For longer than Samantha wants to remember, she didn't want to go home because she would be hit. But the 30-year-old mother of three also couldn't go to the police because her husband said he would send her back to Mexico, which hadn't been her home since she was a teenager.

Her life is still in danger and she doesn't want to see her real name or current whereabouts in print.

She is not alone in Nevada. A growing number of Nevada residents, mostly women, find themselves far from their native country facing violence in their homes. Usually the abuser keeps the victim from going to the law by threatening deportation -- even though federal laws now protect such victims.

"The numbers are definitely going up -- it could be because of the growth, cities becoming more cosmopolitan, more outreach or all three," said Liliana Loftman, supervising attorney for immigration at Clark County Legal Services, a Las Vegas nonprofit that gives free legal help to undocumented women who are victims of domestic violence.

Loftman said she is getting about 50 percent more calls on the issue this year than last year, with about 23 people, mostly women, calling per week.

Few statistics are collected on abuse of undocumented immigrants, but the trend can be seen in numbers collected by Suzanne Ramos, a victim's advocate in the Reno city attorney's office. About 212 Hispanic women have called her office each month in the first four months of 2003, an estimated 90 percent of whom were undocumented. That's more than twice as many as last year and triple the number from 2001, when she got about 70.

But the problem is not limited to Hispanic households. Ramos said that recent cases have included a university professor visiting from Iran who abused his wife.

Detective Michael Jeffries, one of 10 detectives in Metro's domestic violence unit, said about 10 percent of the estimated 24,000 cases his unit handles in a year involve undocumented immigrants, increasingly from countries other than Mexico.

"People don't have any idea how many of these cases we run across," he said.

Loftman has seen a similar trend.

"Whereas before it was almost all Hispanics, we're actually seeing an increase in (women from) Eastern Europe, Asia, Africa and the Caribbean," she said.

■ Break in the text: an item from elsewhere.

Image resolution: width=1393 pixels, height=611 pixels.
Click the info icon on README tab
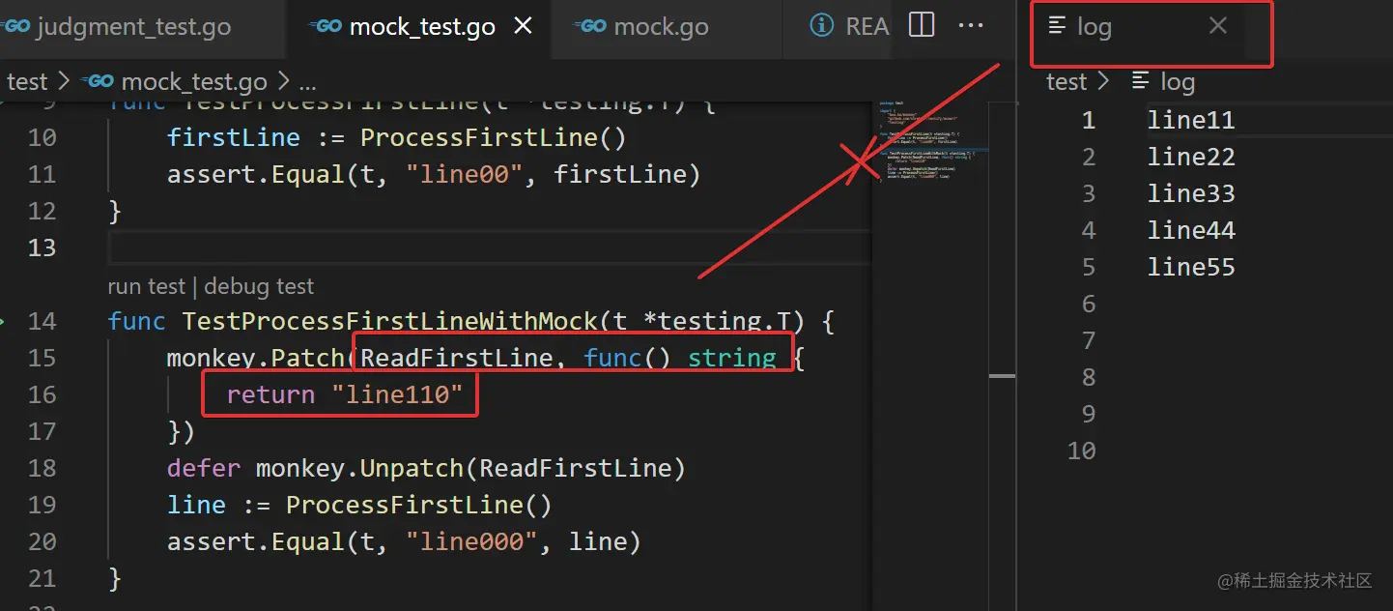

Though agencies such as Loftman's offer help navigating the federal laws that give legal status to undocumented women under the thumb of domestic violence, language barriers and fear often keep these women from leaving their houses.

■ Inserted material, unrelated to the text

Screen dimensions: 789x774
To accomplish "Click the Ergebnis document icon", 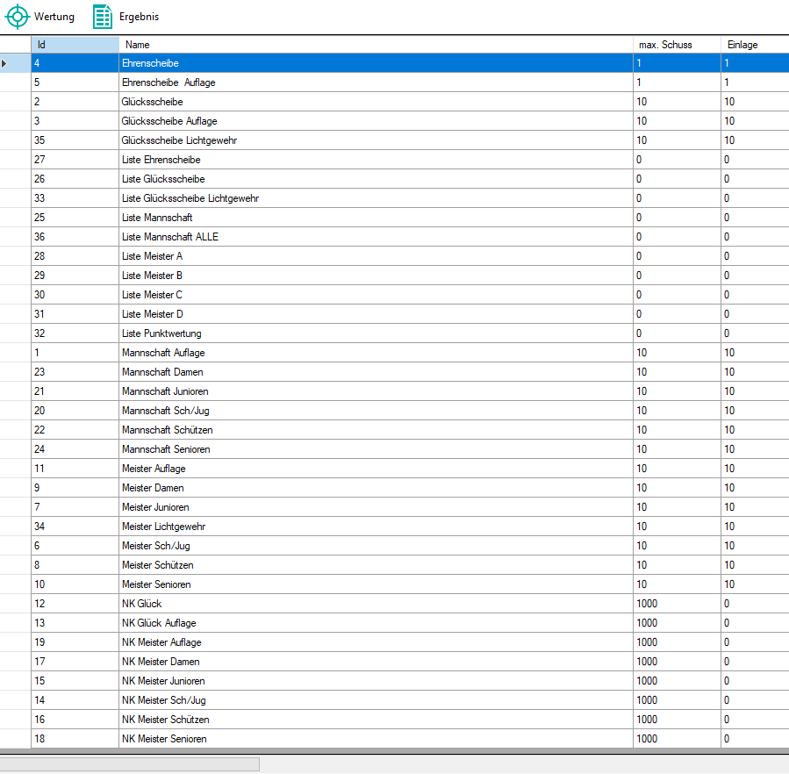I will [x=103, y=17].
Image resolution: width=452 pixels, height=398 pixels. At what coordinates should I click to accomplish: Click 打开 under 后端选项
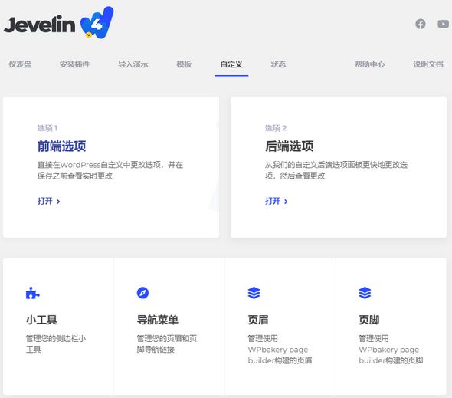pyautogui.click(x=273, y=201)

"It's hard enough for victims of domestic violence to leave their partners," said Ramos, a statewide leader on the issue who organized a Las Vegas workshop with local and national experts last year.

"But with undocumented women, they feel as if they have no rights at all and can't make it on their own."

Annette Scott, who works for a nonprofit called Safe House and helped Samantha get into her agency's temporary housing, says her agency used to keep track of immigrants by having them indicate "Caucasian," "Hispanic," "African-American," "Asian-American" or "other" on the agency's intake form.

Now the agency is going to ask women to indicate a wider range of ethnicities and countries of origin, because women from a growing list of countries are seeking their help.

"We're seeing a lot of so-called mail-order brides and women from war-torn countries," she said.

Samantha's case was neither of those, but it shows that each woman's situation is different, especially over time, Scott said.

Samantha crossed the border illegally as a teenager in 1989 to join her mother in California, who was a resident, the step below citizenship. Then her mother died of cancer in 1994, derailing the paperwork that would have brought her into legal status.

Samantha got married in 1996 and began having children, whose ages she doesn't want to reveal.

"The marriage was up and down ... he would take drugs and get violent physically and verbally," she said.

Her husband promised a move to Las Vegas in 2000 would be accompanied by a change in behavior. It wasn't.

Samantha found a national domestic violence hotline number in a public restroom and was directed to Safe House's shelter. She is now waiting for a temporary work permit while seeking status as a U.S. resident through a 1994 law called the Violence Against Women Act, which helps undocumented women who are victims of domestic violence with husbands who are residents or citizens.

Another law helps women in the same situation who are not married through a process known as the U visa.

The federal government's processing of cases such as Samantha's has slowed down in recent months -- "as with every other process post-Sept. 11," said immigration attorney David B. Thronson, who works with Safe House. Reaching legal status under the law may take two years, Thronson said. The lag is in part due to the split-up of the Immigration and Naturalization Service earlier this year.

Meanwhile, Samantha -- like thousands of women in Nevada -- hopes to recapture the dream that brought her to the U.S. more than a decade ago.

And though Scott acknowledges that many people might oppose extending help to those who might have entered the country illegally, she said abuse throws the issue into a different light.

"Them not being citizens is often beyond their control," she said. "And they're still human beings."